═════ PROVIDED TEXT ═════

Cohort 2008–2009. After completing my PhD in modernism in 2014, I started working in the development department of the Brooklyn Academy of Music (BAM), raising money for their patron program. The first few months were hard and included lots of humbling experiences. But I quickly caught on and had the tremendous benefit of my writing and speaking skills, honed through years of teaching and being taught. I rose quickly in the ranks and spent five years engaging with exceptional artists, philanthropists, community leaders and, of course, the work itself.
Though it was difficult to tear myself away from BAM, I got a great job opportunity right in the middle of the pandemic to become Executive Director of the Eastern Region for American Friends of the Israel Philharmonic. (It’s a mouthful!) In this new role, I’m responsible for raising money for the orchestra all along the east coast, midwest, and Canada. The job is incredibly varied and includes all sectors of philanthropic giving-- individuals, corporations, and foundations. Right now, of course, I’ve been hunkered down in our New York office, but looking ahead, I will be traveling all over the United States and when the orchestra tours, all over the world.

═════ THE DATA ═════

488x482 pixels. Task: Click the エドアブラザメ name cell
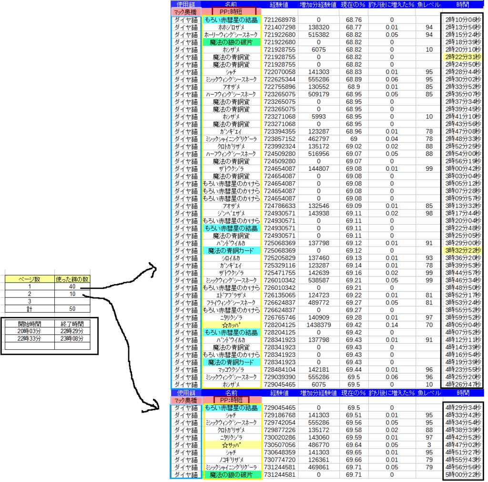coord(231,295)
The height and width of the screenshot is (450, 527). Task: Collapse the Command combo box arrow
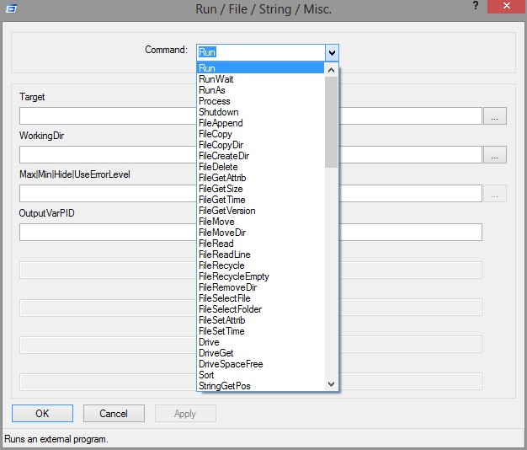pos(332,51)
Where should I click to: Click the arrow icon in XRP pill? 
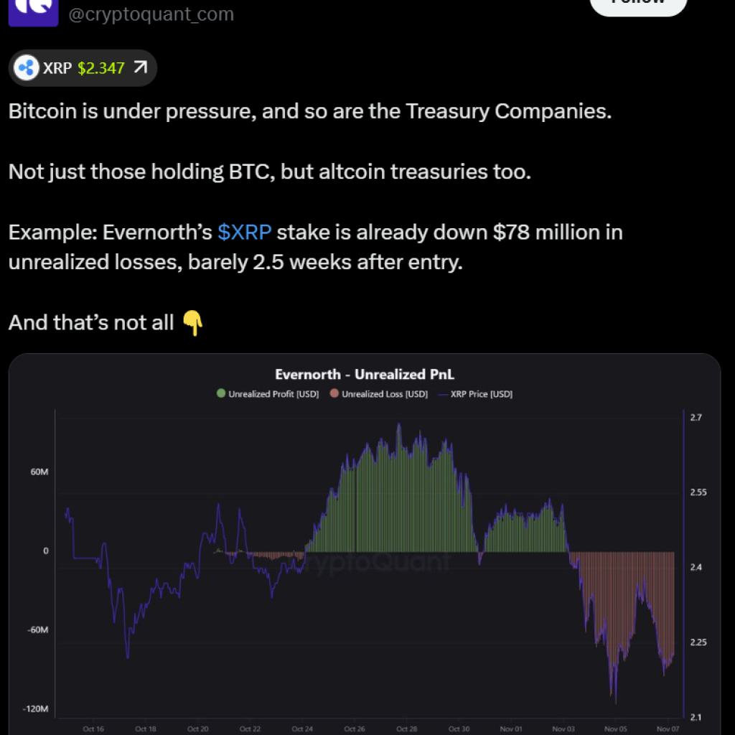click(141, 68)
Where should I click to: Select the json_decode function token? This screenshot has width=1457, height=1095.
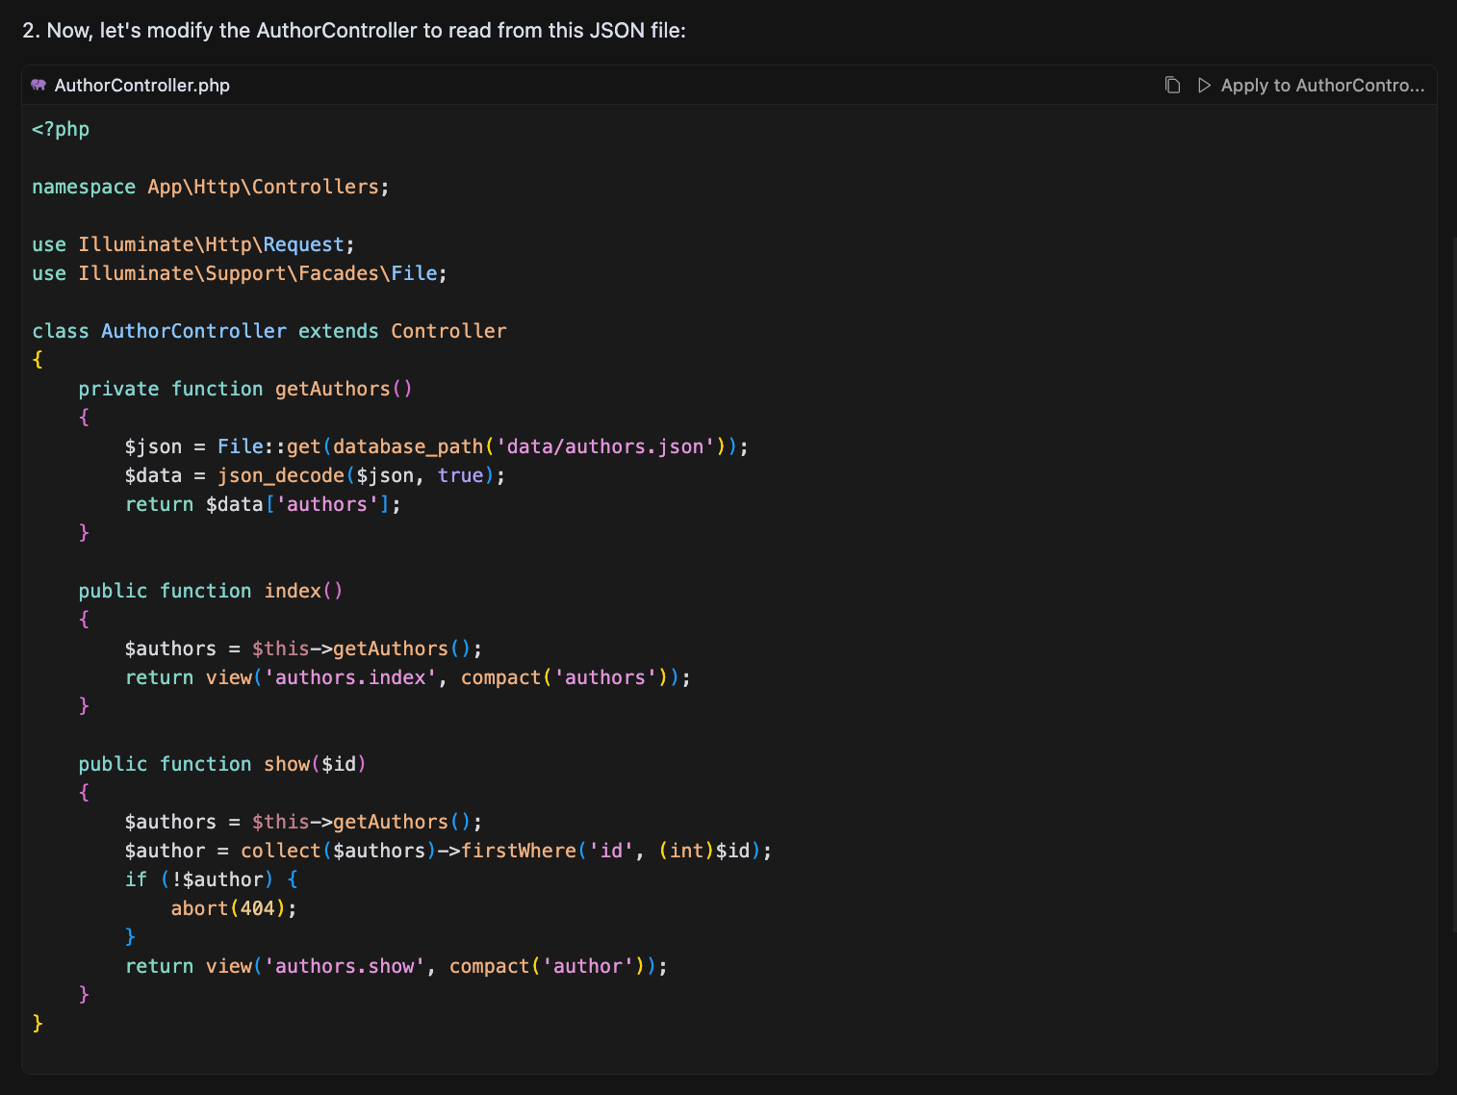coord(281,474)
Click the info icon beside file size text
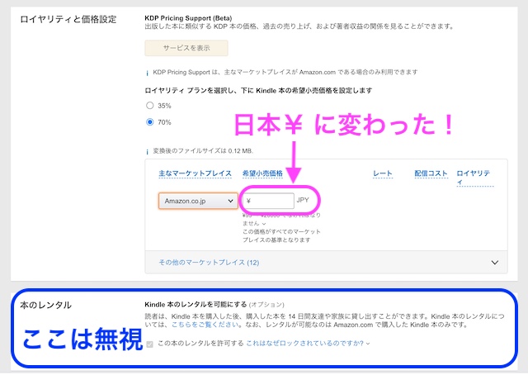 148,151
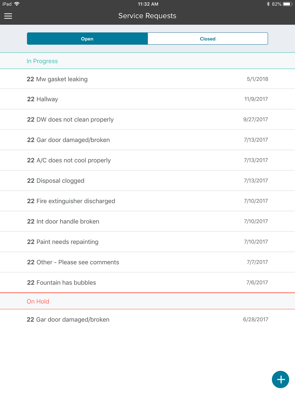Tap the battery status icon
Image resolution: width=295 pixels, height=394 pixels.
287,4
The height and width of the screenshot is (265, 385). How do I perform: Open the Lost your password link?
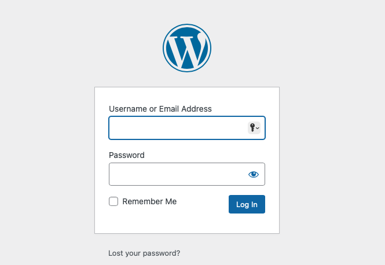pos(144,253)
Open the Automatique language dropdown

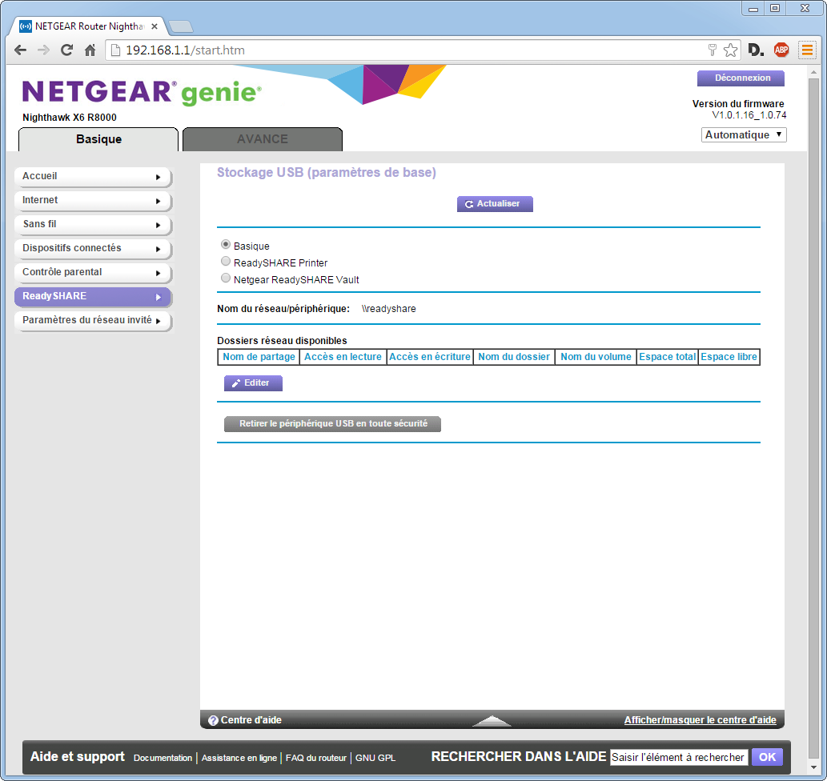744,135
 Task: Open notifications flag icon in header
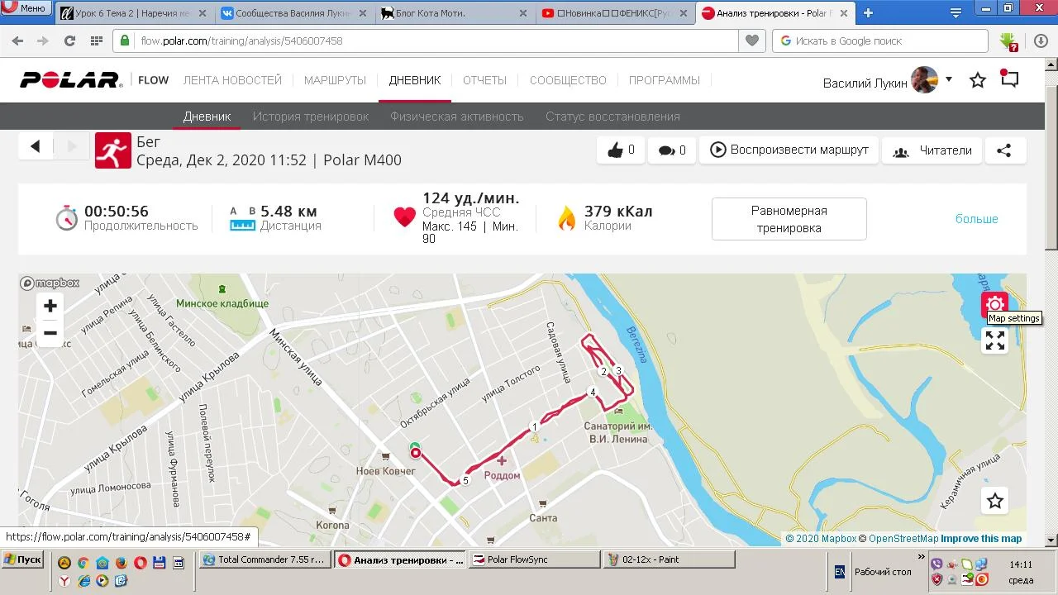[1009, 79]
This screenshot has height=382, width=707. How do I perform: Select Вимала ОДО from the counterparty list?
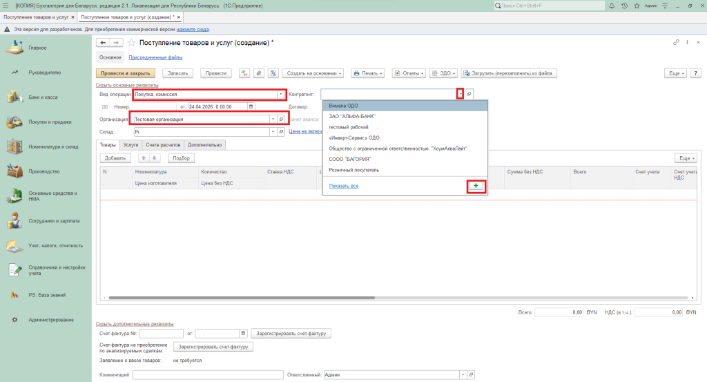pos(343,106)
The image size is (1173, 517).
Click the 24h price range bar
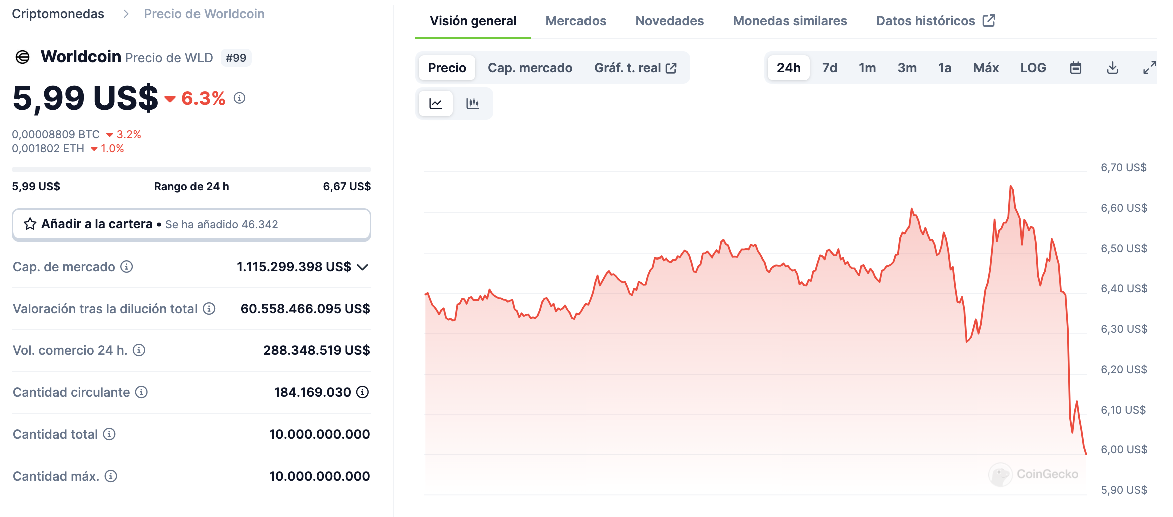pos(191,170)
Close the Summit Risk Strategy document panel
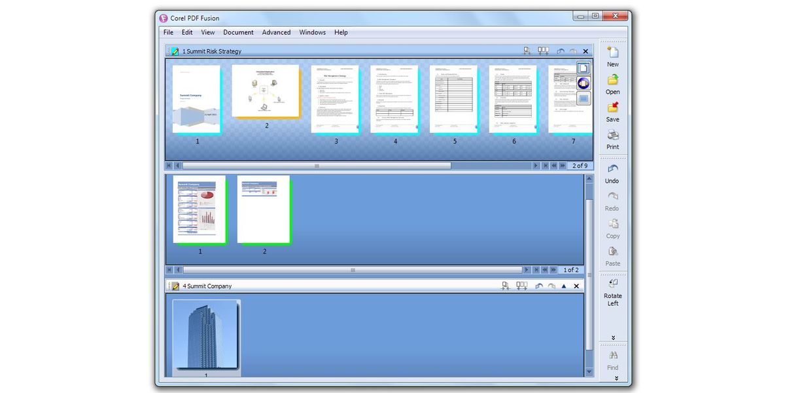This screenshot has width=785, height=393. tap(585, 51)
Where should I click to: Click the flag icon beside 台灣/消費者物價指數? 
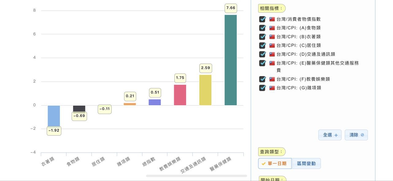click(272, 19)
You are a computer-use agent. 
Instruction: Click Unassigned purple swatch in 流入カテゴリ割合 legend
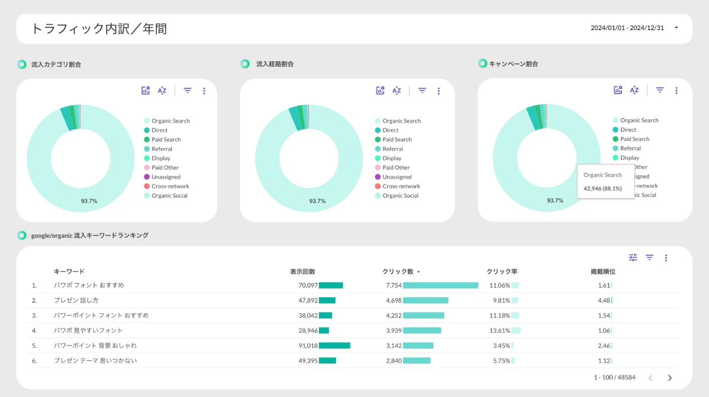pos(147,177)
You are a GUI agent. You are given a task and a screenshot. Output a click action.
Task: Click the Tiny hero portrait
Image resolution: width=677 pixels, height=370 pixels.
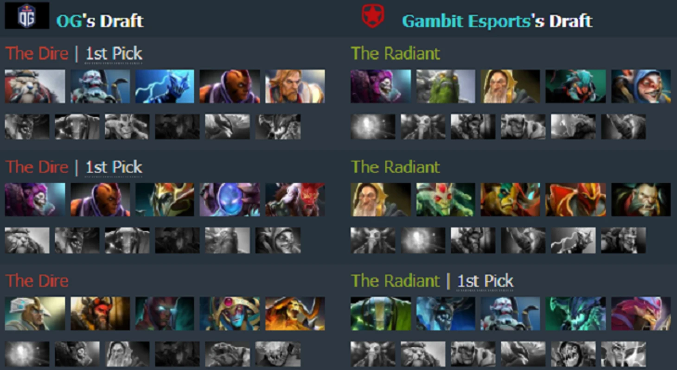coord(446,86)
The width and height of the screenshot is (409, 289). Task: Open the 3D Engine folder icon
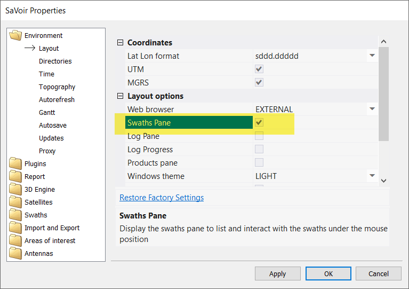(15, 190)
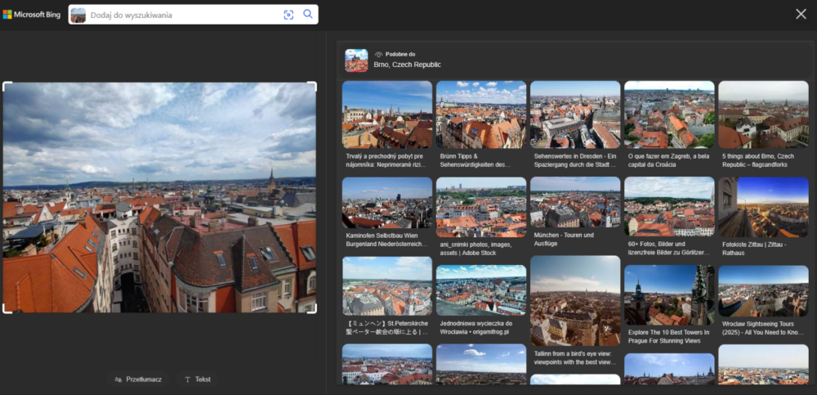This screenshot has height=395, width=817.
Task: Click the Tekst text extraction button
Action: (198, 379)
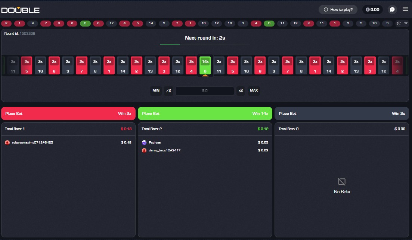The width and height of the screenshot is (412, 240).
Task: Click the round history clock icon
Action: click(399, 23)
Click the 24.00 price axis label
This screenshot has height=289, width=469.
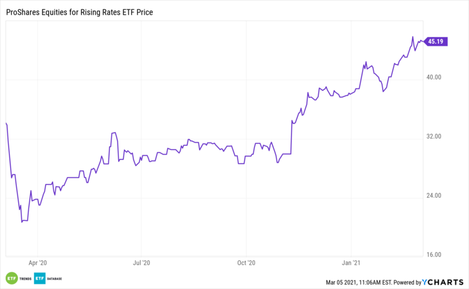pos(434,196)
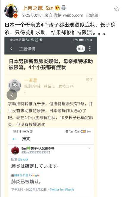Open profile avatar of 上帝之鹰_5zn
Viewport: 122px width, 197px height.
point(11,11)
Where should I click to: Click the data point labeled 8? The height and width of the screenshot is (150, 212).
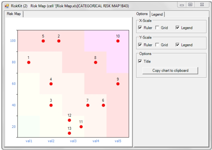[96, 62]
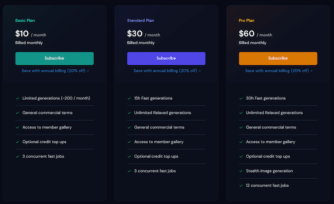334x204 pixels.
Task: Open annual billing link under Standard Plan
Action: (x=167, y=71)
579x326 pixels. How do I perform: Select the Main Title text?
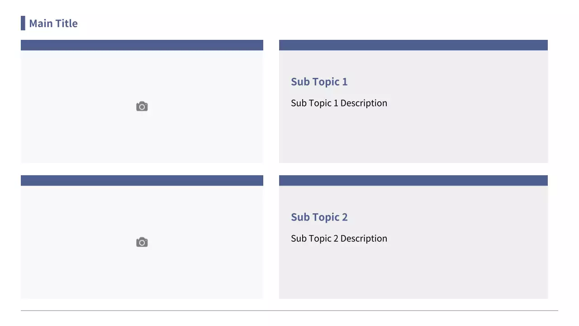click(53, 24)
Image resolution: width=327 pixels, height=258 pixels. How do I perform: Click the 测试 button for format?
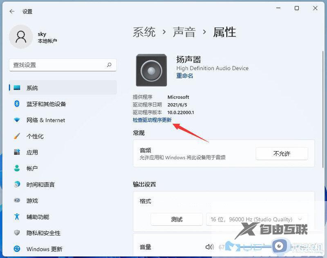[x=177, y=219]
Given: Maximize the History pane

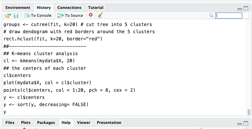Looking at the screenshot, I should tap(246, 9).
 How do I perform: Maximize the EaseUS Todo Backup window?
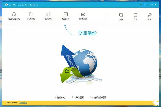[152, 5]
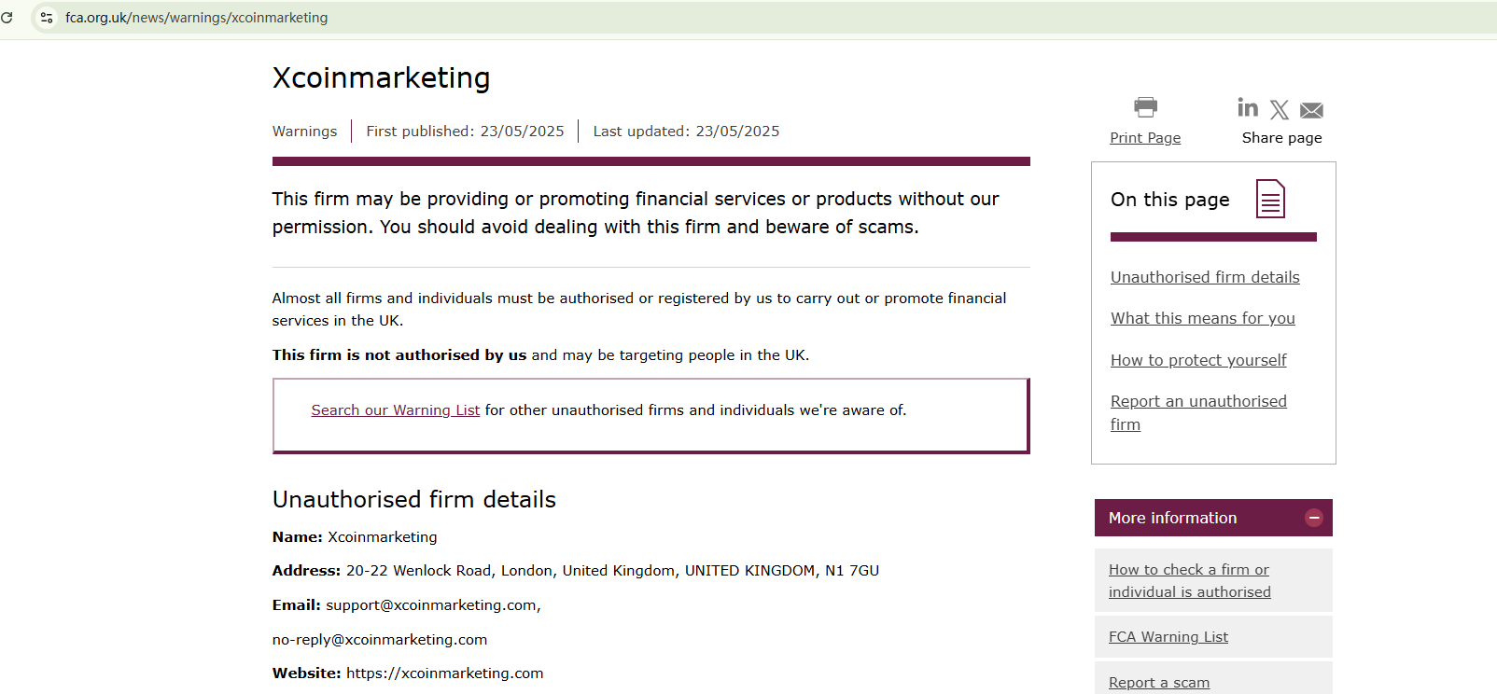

═════

§ WORK ORDER
Translate this sentence from the text about fundraising work into Spanish: "The first few months were hard and included lots of humbling experiences."

§ TASK RESULT
Los primeros meses fueron difíciles e incluyeron muchas experiencias que me enseñaron humildad.